◆ **EXTRAIT FOURNI**
───

Question (Stéphane Paoli) : Les vux à la presse, hier, de F. Bayrou, étaient-ils aussi la consommation d'une rupture avec le Gouvernement et l'UMP, à quelques mois des élections régionales, enjeu national à ses yeux ? En désaccord ou réservé sur tous les projets de loi aujourd'hui engagés - celui sur la laïcité, celui sur la justice, celui sur l'exonération de la taxe professionnelle -, en désaccord aussi avec le non respect par la France du Pacte de stabilité européen, le président de l'UDF a confirmé son intention de présenter des listes libres et autonomes dans la plupart des régions, en mars prochain.
Rien ne va plus, à vous écouter : un Parlement marginalisé, qui ne représente plus, en tout cas, à vos yeux, les Français ; une démocratie qui ne marche pas très bien et puis votre vision de l'avenir différente des autres partis... C'est plus que prendre ses distances ?
(Réponse) François Bayrou : Non, c'est simplement jouer le jeu de la démocratie. Si on ne s'aperçoit pas que la démocratie ne marche pas très bien aujourd'hui, alors c'est que l'on n'a pas les yeux en face des réalités. Franchement, le rôle du Parlement, la manière dont, en France, le débat est organisé, l'absence de prise en compte, dans le débat, d'un certain nombre d'opinions qui, après, apparaissent et changent la donne... Tout cela, c'est une démocratie qui ne marche pas bien. Et d'ailleurs, il suffit de faire la somme des abstentions et des votes protestataires, contestataires ou extrémistes, pour s'apercevoir qu'en effet, la France a un souci que les autres démocraties européennes n'ont pas. Et elle a ce souci parce que nous n'avons pas su organiser le débat public et la prise de responsabilité comme il aurait fallu le faire.

───

◆ **DONNÉES FOURNIES**
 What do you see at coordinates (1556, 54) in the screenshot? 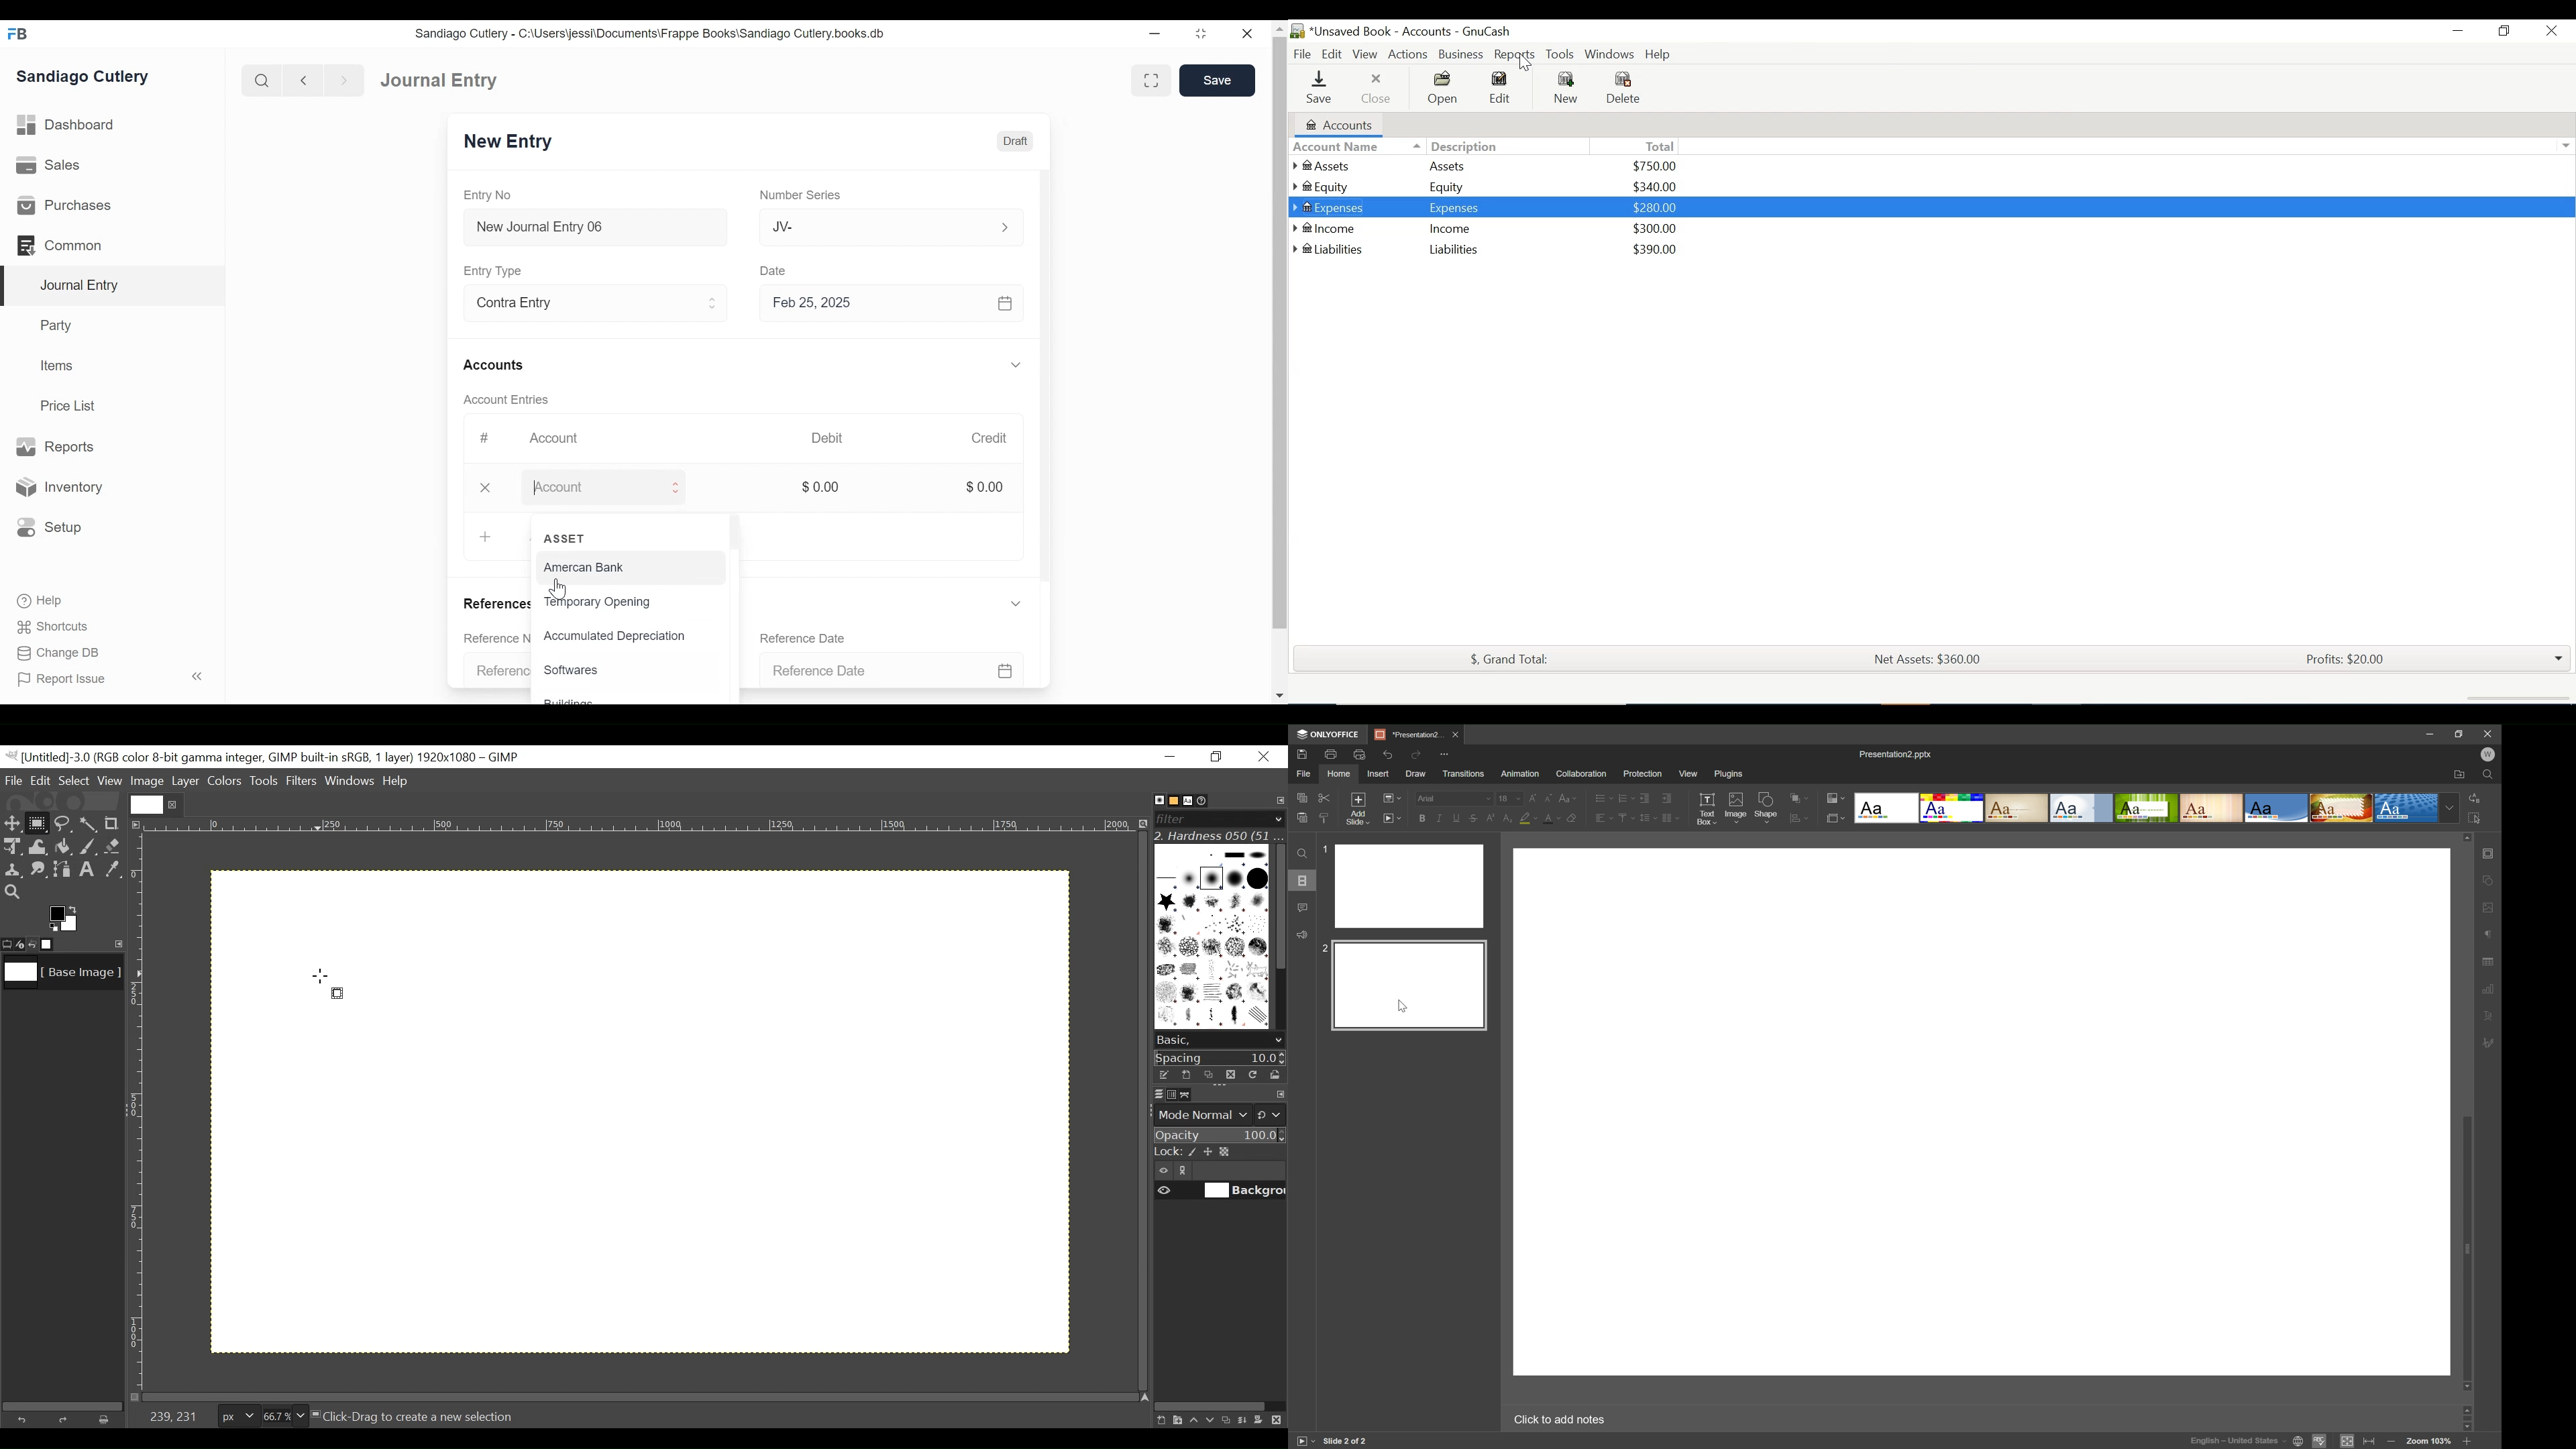
I see `Tools` at bounding box center [1556, 54].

───

◆ **CONSIGNE 1**
Répondez brièvement à partir de l'extrait :
(a) Quelle intention le président de l'UDF a-t-il confirmée pour mars prochain ?
(b) Quels projets de loi sont cités comme objets de désaccord ou de réserve ?
(c) D'après François Bayrou, de quoi suffit-il de faire la somme pour constater le souci propre à la France ?
◆ **CONSIGNE 2**
Recopiez sans modification le passage de l'extrait allant de « Question (Stéphane Paoli) » jusqu'à « ses distances ? ».
Les données ci-dessus ne sont pas nécessaires ici.

◆ **CORRIGÉ 1**
(a) Présenter des listes libres et autonomes dans la plupart des régions.
(b) Celui sur la laïcité, celui sur la justice et celui sur l'exonération de la taxe professionnelle.
(c) Des abstentions et des votes protestataires, contestataires ou extrémistes.

◆ **CORRIGÉ 2**
Question (Stéphane Paoli) : Les vux à la presse, hier, de F. Bayrou, étaient-ils aussi la consommation d'une rupture avec le Gouvernement et l'UMP, à quelques mois des élections régionales, enjeu national à ses yeux ? En désaccord ou réservé sur tous les projets de loi aujourd'hui engagés - celui sur la laïcité, celui sur la justice, celui sur l'exonération de la taxe professionnelle -, en désaccord aussi avec le non respect par la France du Pacte de stabilité européen, le président de l'UDF a confirmé son intention de présenter des listes libres et autonomes dans la plupart des régions, en mars prochain.
Rien ne va plus, à vous écouter : un Parlement marginalisé, qui ne représente plus, en tout cas, à vos yeux, les Français ; une démocratie qui ne marche pas très bien et puis votre vision de l'avenir différente des autres partis... C'est plus que prendre ses distances ?